-- PROBLEM TO SOLVE --
In the records below, the line with "Given: Click the 'What" opens the range and the line with "Task: Click the Diagnosis" closes it; print that range exactly and nothing else.

-- Collected data --
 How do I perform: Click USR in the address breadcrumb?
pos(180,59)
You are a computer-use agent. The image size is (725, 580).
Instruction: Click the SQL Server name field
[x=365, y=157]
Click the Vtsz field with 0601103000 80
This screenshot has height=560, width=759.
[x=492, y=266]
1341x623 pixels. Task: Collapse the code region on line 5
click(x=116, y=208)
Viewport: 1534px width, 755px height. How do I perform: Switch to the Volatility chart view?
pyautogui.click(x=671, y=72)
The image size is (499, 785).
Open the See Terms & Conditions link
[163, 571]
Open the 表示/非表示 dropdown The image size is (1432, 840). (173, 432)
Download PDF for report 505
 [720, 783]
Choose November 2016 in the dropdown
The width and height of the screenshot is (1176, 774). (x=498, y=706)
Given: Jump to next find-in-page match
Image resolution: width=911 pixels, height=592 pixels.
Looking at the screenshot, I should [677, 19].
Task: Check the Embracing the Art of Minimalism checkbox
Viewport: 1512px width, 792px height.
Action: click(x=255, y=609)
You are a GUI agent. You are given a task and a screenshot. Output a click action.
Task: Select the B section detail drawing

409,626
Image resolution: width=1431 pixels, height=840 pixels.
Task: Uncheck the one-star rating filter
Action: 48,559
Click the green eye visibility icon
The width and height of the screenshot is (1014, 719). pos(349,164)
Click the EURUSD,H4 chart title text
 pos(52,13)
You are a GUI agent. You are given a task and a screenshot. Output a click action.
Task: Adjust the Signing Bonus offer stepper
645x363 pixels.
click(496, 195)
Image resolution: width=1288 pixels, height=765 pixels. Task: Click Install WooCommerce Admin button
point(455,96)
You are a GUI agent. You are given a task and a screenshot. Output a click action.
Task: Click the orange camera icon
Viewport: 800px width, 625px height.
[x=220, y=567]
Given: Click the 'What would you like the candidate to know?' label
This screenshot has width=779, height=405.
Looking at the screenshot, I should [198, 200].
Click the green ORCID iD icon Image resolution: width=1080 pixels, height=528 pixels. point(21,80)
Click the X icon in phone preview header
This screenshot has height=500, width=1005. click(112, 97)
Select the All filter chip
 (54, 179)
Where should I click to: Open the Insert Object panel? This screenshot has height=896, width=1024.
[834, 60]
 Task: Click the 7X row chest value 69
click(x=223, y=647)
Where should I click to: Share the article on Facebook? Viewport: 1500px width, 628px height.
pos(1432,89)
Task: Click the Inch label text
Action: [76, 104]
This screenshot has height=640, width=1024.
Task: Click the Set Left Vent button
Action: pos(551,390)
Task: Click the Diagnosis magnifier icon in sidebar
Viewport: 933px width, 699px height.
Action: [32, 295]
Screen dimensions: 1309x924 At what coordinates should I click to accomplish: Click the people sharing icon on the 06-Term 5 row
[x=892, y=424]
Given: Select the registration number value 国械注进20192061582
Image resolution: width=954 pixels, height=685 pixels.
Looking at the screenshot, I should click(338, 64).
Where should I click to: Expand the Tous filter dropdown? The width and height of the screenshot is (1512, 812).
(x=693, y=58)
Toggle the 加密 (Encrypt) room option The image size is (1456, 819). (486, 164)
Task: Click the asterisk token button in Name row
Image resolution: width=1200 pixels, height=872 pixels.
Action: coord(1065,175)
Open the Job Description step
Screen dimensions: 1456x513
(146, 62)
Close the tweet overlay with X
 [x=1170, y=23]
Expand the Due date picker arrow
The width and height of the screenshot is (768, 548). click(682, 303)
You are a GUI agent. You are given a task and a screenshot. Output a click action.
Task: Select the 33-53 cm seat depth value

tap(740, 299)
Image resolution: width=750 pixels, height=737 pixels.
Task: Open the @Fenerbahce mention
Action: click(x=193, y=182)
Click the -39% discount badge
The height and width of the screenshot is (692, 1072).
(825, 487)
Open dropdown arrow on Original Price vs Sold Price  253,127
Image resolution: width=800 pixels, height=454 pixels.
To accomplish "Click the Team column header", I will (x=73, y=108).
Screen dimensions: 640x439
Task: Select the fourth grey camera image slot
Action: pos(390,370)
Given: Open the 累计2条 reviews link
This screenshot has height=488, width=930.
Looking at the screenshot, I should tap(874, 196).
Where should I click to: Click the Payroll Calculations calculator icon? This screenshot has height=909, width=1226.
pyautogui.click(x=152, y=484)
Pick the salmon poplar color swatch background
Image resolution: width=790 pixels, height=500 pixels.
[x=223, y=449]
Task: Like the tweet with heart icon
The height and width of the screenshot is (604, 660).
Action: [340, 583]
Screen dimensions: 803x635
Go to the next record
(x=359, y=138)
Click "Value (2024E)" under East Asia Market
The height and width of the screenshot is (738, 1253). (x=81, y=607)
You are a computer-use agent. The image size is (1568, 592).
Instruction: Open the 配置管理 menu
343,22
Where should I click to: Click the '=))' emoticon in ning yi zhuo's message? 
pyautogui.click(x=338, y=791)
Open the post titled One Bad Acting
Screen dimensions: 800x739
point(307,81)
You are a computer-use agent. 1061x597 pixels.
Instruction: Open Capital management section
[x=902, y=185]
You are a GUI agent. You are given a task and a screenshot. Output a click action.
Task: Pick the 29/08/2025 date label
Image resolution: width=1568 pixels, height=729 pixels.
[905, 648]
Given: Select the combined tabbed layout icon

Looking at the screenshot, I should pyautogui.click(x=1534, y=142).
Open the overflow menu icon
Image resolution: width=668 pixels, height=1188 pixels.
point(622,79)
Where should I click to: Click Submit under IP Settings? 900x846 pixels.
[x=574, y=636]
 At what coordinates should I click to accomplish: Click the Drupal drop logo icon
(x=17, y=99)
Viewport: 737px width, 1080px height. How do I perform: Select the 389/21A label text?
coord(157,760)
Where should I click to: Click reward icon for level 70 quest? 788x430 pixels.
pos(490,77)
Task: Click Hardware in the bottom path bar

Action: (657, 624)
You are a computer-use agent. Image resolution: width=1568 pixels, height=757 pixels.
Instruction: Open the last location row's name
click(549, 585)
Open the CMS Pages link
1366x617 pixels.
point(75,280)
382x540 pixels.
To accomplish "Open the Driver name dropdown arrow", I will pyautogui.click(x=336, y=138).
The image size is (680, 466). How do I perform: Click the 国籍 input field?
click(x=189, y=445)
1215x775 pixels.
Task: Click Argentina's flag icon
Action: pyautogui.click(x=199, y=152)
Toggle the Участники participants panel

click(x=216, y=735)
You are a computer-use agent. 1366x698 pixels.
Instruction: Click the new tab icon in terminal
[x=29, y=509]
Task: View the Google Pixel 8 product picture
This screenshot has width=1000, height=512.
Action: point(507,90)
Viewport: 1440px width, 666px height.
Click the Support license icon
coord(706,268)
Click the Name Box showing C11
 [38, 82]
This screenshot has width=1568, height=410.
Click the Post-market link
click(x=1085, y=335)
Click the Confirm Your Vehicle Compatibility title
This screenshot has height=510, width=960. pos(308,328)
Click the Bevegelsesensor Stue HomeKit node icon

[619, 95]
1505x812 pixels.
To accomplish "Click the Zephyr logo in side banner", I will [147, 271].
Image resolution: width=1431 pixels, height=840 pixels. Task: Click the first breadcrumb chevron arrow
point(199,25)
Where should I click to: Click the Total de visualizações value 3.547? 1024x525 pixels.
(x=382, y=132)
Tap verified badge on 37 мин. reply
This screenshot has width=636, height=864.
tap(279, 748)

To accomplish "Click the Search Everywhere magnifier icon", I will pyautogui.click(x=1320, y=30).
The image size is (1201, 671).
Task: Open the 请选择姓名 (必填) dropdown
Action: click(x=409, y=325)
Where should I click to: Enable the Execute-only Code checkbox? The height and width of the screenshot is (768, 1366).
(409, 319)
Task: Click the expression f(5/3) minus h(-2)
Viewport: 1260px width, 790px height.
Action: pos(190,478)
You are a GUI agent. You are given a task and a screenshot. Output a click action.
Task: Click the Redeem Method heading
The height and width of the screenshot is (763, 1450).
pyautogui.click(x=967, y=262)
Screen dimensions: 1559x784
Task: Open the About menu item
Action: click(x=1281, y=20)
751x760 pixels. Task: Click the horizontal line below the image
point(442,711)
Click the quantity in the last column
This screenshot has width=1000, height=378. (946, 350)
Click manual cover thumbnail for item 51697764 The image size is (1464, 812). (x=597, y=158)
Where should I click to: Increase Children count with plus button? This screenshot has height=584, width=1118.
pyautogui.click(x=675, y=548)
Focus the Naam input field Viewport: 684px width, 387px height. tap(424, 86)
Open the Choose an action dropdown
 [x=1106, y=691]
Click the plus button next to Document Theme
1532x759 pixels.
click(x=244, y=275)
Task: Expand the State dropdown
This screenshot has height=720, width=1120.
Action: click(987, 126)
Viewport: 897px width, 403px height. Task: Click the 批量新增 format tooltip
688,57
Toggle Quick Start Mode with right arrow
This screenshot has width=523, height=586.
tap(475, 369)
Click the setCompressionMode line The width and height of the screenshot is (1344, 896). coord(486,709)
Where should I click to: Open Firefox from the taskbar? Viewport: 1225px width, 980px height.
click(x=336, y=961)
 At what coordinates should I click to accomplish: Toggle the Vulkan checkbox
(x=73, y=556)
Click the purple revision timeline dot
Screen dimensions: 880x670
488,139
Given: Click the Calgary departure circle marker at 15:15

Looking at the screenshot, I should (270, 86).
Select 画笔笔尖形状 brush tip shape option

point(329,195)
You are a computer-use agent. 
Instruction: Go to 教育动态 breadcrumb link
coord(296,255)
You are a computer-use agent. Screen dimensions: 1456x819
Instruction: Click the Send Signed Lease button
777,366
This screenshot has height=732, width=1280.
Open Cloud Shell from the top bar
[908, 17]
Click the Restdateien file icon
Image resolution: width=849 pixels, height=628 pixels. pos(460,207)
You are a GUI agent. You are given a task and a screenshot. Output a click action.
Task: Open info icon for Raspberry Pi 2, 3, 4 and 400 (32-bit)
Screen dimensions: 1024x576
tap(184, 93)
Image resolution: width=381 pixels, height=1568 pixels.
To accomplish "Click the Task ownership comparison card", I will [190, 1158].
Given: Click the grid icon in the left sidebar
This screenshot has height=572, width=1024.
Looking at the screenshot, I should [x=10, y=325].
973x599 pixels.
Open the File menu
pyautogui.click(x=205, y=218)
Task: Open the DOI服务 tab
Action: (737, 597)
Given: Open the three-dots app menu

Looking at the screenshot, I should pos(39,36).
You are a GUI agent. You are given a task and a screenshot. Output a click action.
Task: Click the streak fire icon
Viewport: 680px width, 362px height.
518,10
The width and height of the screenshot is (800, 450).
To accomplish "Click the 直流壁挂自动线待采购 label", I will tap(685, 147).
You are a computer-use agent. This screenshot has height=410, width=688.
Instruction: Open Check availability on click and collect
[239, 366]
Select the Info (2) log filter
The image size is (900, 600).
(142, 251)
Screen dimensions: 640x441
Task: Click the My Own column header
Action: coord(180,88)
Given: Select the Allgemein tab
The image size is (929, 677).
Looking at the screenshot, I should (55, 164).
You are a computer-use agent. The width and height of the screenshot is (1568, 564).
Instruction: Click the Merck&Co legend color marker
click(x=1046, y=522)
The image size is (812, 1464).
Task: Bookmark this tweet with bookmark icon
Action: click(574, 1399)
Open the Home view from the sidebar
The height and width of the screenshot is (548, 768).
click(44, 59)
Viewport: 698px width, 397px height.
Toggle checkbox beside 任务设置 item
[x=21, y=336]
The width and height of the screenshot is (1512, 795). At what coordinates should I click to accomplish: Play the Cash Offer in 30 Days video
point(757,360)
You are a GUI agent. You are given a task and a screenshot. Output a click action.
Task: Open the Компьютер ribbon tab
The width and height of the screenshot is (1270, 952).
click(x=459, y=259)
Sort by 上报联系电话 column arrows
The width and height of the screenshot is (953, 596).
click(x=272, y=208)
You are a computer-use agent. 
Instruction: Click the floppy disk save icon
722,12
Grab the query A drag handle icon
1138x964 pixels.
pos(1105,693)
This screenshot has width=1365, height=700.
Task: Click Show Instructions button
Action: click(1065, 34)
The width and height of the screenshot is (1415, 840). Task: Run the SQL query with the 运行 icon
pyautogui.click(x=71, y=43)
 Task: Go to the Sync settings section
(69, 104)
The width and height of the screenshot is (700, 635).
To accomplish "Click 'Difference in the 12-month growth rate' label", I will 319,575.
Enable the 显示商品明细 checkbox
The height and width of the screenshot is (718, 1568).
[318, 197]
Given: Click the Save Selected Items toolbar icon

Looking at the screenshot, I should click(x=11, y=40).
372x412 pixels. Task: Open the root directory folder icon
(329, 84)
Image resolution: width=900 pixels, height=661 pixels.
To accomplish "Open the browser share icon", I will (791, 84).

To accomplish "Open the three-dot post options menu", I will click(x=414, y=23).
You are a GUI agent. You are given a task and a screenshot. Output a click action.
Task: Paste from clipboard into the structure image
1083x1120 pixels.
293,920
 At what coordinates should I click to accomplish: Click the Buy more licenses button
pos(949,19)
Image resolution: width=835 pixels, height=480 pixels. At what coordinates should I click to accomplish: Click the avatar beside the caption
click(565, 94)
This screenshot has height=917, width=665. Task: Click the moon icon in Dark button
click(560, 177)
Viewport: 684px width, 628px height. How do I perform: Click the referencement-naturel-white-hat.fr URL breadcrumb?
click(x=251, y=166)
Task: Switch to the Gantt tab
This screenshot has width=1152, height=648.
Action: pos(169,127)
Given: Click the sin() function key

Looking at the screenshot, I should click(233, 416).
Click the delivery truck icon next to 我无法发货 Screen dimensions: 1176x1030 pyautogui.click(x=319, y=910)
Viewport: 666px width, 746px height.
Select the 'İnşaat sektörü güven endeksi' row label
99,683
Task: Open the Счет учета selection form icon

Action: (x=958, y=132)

-- RESPONSE TO THE TASK --
Given: Click the 'What would you like the candidate to know?' label
This screenshot has width=779, height=405.
Looking at the screenshot, I should [198, 200].
Click the green ORCID iD icon Image resolution: width=1080 pixels, height=528 pixels. point(21,80)
Click the X icon in phone preview header
This screenshot has height=500, width=1005. click(112, 97)
Select the All filter chip
 (54, 179)
Where should I click to: Open the Insert Object panel? This screenshot has height=896, width=1024.
[834, 60]
 Task: Click the 7X row chest value 69
click(x=223, y=647)
Where should I click to: Share the article on Facebook? Viewport: 1500px width, 628px height.
pos(1432,89)
Task: Click the Inch label text
Action: [76, 104]
This screenshot has height=640, width=1024.
Task: Click the Set Left Vent button
Action: pos(551,390)
Task: Click the Diagnosis magnifier icon in sidebar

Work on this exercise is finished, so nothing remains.